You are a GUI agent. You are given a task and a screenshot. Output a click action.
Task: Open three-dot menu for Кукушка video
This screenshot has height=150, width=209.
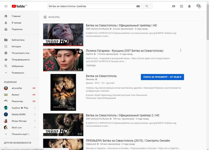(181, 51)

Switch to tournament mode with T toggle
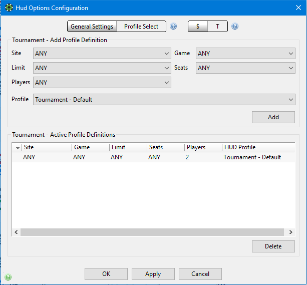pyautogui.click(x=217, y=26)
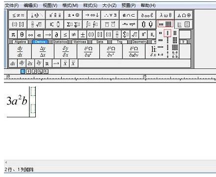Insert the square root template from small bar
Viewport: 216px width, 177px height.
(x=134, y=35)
...
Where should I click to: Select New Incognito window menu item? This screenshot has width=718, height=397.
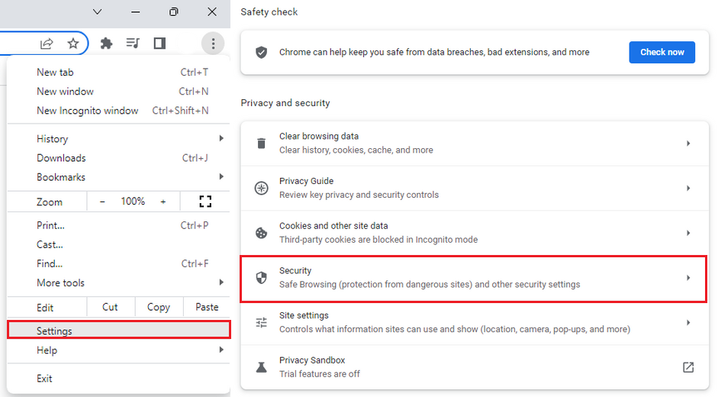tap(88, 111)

Task prompt:
Collect every line of the material above that contains the word "screenshot", matching its case exactly.

Correct output:
You are a GUI agent. You are given a task and a screenshot. Output a click action.
This screenshot has height=150, width=209.
Where should I click to: Select New Incognito window menu item? This screenshot has width=718, height=397.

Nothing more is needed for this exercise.